In cover Marlon Brando, Apocalypse Now
«Io scrivo con le immagini in movimento. La cinematografia è proprio questo». Vittorio Storaro, uno dei grandi maestri del cinema italiano, ha inventato e illuminato immagini per film di registi come Bernardo Bertolucci, Francis Ford Coppola, Dario Argento, Woody Allen, Warren Beatty. Tre gli Oscar conquistati: per Apocalypse Now (1980), Reds (1981), L’ultimo imperatore (1988), tutti nella categoria Best cinematography. Nel lessico del cinema italiano è un direttore della fotografia, ma lui preferisce definirsi “autore della cinematografia”. La luce per lui è anche filosofia, una conoscenza da acquisire e sperimentare continuamente. Un processo che racconta così: «Ho preso la luce e l’ombra e le ho divise. Ho compreso il conflitto e l’armonia che c’erano in loro. Poi ho aperto la luce per capire i colori, il loro significato, le possibilità. Il senso della mia vita è trovare un equilibrio tra elementi opposti».

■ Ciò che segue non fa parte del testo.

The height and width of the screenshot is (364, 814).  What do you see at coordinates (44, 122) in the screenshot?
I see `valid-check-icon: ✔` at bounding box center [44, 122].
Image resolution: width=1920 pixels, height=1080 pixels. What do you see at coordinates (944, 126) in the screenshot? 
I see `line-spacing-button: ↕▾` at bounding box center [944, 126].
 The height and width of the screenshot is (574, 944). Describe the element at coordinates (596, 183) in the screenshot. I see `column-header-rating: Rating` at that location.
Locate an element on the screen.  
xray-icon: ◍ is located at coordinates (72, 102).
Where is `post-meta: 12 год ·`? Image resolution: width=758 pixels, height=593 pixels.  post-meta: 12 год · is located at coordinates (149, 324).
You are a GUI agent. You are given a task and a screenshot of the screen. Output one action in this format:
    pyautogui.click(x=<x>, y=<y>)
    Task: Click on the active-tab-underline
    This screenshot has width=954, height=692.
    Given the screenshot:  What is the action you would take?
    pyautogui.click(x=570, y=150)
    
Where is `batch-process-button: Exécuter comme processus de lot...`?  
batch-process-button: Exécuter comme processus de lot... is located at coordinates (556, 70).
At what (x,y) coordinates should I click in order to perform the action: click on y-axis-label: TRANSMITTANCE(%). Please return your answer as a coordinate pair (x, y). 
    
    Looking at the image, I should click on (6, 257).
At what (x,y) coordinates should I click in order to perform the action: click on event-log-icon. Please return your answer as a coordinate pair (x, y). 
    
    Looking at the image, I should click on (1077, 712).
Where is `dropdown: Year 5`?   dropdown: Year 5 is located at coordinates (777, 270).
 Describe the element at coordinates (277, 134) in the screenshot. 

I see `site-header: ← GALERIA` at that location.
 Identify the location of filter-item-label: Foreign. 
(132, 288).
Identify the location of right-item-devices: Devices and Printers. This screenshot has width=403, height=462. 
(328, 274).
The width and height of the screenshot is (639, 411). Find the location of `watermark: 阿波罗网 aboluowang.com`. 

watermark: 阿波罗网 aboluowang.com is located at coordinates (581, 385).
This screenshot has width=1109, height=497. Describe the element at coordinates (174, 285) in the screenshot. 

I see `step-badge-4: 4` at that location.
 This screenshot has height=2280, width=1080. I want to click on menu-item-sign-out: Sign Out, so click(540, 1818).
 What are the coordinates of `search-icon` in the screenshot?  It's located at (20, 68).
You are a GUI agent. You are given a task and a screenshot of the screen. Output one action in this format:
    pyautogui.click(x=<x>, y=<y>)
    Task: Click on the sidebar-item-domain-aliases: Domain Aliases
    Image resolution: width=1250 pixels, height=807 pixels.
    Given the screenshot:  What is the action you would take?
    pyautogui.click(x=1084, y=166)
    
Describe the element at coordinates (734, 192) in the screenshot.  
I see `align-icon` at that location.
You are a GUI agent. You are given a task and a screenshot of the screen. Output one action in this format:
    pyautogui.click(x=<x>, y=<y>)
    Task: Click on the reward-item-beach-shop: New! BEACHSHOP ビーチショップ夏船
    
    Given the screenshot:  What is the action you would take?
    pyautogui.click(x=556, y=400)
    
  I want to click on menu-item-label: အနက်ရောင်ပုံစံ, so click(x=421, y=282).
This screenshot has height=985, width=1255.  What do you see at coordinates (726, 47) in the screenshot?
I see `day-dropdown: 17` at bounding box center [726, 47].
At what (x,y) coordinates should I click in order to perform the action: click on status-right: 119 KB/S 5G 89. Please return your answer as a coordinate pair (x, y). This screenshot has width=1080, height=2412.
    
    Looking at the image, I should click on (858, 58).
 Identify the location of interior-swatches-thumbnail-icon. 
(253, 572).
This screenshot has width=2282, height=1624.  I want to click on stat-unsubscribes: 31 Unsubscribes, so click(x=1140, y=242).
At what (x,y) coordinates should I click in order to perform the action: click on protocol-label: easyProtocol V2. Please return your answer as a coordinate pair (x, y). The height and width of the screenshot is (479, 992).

Le immagini che Storaro ha scelto per ripercorrere la sua carriera sono esposte fino al 1° novembre a Palazzo Merulana di Roma. E il titolo della mostra è proprio Scrivere con la luce: «Mi sono accorto che il modo migliore per catalogare le mie idee cinematografiche non era scriverle su carta, ma fotografarle», spiega. «Così ho cominciato a fare foto sui set dei film nei quali lavoravo e, per caso, ho capito che le potevo comporre, ottenendo più immagini sovrapposte in una sola stampa: diventavano così scatti cinematografici».
Vittorio Storaro con Bernardo Bertolucci sul set del film L'ultimo imperatore nel 1987
Racchiusi in una sola cornice possiamo vedere volti, dettagli di inquadratura, luce. Composizioni assolutamente libere dove si possono riconoscere Marlon Brando, Jack Nicholson, Jean-Louis Trintignant e tanti altri, immersi nelle invenzioni visive di Storaro: contrasti, fusioni, luci e ombre. E poi le ispirazioni pittoriche: a molte di queste immagini sono affiancate le tele che hanno acceso la fantasia dell’autore romano, René Magritte per esempio, o Caravaggio: «Senza quest’ultimo non avrei avuto l’intuizione per le scelte che ho preso nel film di Bernardo Bertolucci Il conformista. Ogni film con Bernardo mi ha aperto una porta, facendomi entrare dentro qualcosa che non conoscevo, com’è successo per il Piccolo Buddha. Entrare nel buddismo mi ha insegnato che l’inconscio è diverso dalla coscienza, come il giorno dalla notte e l’uomo dalla donna. Ciò che serve è l’unione, l’equilibrio».
Qual è l’idea dietro alla celeberrima inquadratura, per metà in luce e metà in ombra, del volto di Marlon Brando in Apocalypse Now?
Quando Francis Ford Coppola mi ha proposto il film inizialmente ho rifiutato, perché sentivo di non avere nulla a che fare con la guerra americana in Vietnam. Lui però mi rispose che in realtà si trattava di una pellicola sul senso delle civilizzazioni. Quando una cultura si sovrappone a un’altra, come gli Usa sul Vietnam, è un atto di violenza. Coppola mi disse che voleva raccontare questa verità. Capii allora che c’era un senso di universalità e che avrei potuto utilizzare i miei strumenti, per esempio l’uso della luce artificiale su quella naturale: potevo creare un conflitto tra le due proprio perché il film era la denuncia di un conflitto. Bisognava trovare questa armonia.
La tenda gialla, L'ultimo imperatore
Storaro, cha ha compiuto 80 anni da pochi mesi, sta già lavorando alla sua prossima mostra. Che sarà nel segno di Bertolucci: «Quando l’ho visto per l’ultima volta gli ho promesso che mi sarei occupato ancora e più di prima delle opere che avevamo realizzato insieme. In questi mesi ho scritto un libro sui nostri 25 anni di collaborazione, ho preparato una mostra e restaurato con le ultime tecnologie Il conformista. Ora lavorerò su L’ultimo imperatore. Poi voglio preservare questi capolavori, perché in Italia ancora oggi non c’è una tecnica che preservi né le immagini da pellicola né quelle digitali. Questo percorso è il mio progetto».